2.3.3 From Least Squares to Nearest Neighbors

  1. Generates 10 means \(m_k\) from a bivariate Gaussian distrubition for each color:
    • \(N((1, 0)^T, \textbf{I})\) for BLUE
    • \(N((0, 1)^T, \textbf{I})\) for ORANGE
  2. For each color generates 100 observations as following:
    • For each observation it picks \(m_k\) at random with probability 1/10.
    • Then generates a \(N(m_k,\textbf{I}/5)\)
%matplotlib inline

import random
import numpy as np
import matplotlib.pyplot as plt

sample_size = 100

def generate_data(size, mean):
    identity = np.identity(2)
    m = np.random.multivariate_normal(mean, identity, 10)
    return np.array([
        np.random.multivariate_normal(random.choice(m), identity / 5)
        for _ in range(size)
    ])

def plot_data(orange_data, blue_data): 
    axes.plot(orange_data[:, 0], orange_data[:, 1], 'o', color='orange')
    axes.plot(blue_data[:, 0], blue_data[:, 1], 'o', color='blue')
    
blue_data = generate_data(sample_size, [1, 0])
orange_data = generate_data(sample_size, [0, 1])
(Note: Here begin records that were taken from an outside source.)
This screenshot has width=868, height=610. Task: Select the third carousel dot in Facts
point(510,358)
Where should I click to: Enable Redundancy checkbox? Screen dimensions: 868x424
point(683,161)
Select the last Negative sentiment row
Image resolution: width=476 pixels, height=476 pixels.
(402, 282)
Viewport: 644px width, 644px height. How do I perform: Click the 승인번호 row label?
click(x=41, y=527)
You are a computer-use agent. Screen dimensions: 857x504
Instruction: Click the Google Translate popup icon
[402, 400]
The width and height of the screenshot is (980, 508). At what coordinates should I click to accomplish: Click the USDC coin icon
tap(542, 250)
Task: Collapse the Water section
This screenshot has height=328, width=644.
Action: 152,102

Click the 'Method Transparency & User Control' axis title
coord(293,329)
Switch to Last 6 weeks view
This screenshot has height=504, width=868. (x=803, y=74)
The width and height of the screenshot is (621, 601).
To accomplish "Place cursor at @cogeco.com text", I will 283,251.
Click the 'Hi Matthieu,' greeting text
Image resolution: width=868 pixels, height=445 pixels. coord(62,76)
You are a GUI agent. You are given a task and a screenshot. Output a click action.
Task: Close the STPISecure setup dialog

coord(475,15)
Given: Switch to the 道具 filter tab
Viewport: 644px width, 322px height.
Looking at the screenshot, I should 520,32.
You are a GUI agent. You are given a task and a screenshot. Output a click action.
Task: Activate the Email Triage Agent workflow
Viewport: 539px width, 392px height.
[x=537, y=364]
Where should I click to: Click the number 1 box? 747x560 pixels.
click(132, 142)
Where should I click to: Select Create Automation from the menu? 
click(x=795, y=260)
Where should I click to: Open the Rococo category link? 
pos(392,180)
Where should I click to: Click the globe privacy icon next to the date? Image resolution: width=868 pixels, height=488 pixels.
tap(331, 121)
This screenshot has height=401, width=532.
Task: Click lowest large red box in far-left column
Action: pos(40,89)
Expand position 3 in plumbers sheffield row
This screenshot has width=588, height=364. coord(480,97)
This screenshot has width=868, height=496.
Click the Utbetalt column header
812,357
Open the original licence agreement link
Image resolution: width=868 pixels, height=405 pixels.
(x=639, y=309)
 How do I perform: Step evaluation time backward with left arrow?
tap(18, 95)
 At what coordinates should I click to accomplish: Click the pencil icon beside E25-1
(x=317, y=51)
data_x = np.r_[blue_data, orange_data]
data_y = np.r_[np.zeros(sample_size), np.ones(sample_size)]

# plotting
fig = plt.figure(figsize = (8, 8))
axes = fig.add_subplot(1, 1, 1)
plot_data(orange_data, blue_data)

plt.show()

2.3.1 Linear Models and Least Squares

\[\hat{Y} = \hat{\beta_0} + \sum_{j=1}^{p} X_j\hat{\beta_j}\]

where \(\hat{\beta_0}\) is the intercept, also know as the bias. It is convenient to include the constant variable 1 in X and \(\hat{\beta_0}\) in the vector of coefficients \(\hat{\beta}\), and then write as:

\[\hat{Y} = X^T\hat{\beta} \]

Residual sum of squares

How to fit the linear model to a set of training data? Pick the coefficients \(\beta\) to minimize the residual sum of squares:

\[RSS(\beta) = \sum_{i=1}^{N} (y_i - x_i^T\beta) ^ 2 = (\textbf{y} - \textbf{X}\beta)^T (\textbf{y} - \textbf{X}\beta)\]

where \(\textbf{X}\) is an \(N \times p\) matrix with each row an input vector, and \(\textbf{y}\) is an N-vector of the outputs in the training set. Differentiating w.r.t. β we get the normal equations:

\[\mathbf{X}^T(\mathbf{y} - \mathbf{X}\beta) = 0\]

If \(\mathbf{X}^T\mathbf{X}\) is nonsingular, then the unique solution is given by:

\[\hat{\beta} = (\mathbf{X}^T\mathbf{X})^{-1}\mathbf{X}^T\mathbf{y}\]

class LinearRegression:
    def fit(self, X, y):
        X = np.c_[np.ones((X.shape[0], 1)), X]
        self.beta = np.linalg.inv(X.T @ X) @ X.T @ y

        return self
    
    def predict(self, x):
        return np.dot(self.beta, np.r_[1, x])

model = LinearRegression().fit(data_x, data_y)
print("beta = ", model.beta)
beta =  [ 0.52677771 -0.15145005  0.15818643]

Example of the linear model in a classification context

The fitted values \(\hat{Y}\) are converted to a fitted class variable \(\hat{G}\) according to the rule:

\[ \begin{equation} \hat{G} = \begin{cases} \text{ORANGE} & \text{ if } \hat{Y} \gt 0.5 \\ \text{BLUE } & \text{ if } \hat{Y} \leq 0.5 \end{cases} \end{equation} \]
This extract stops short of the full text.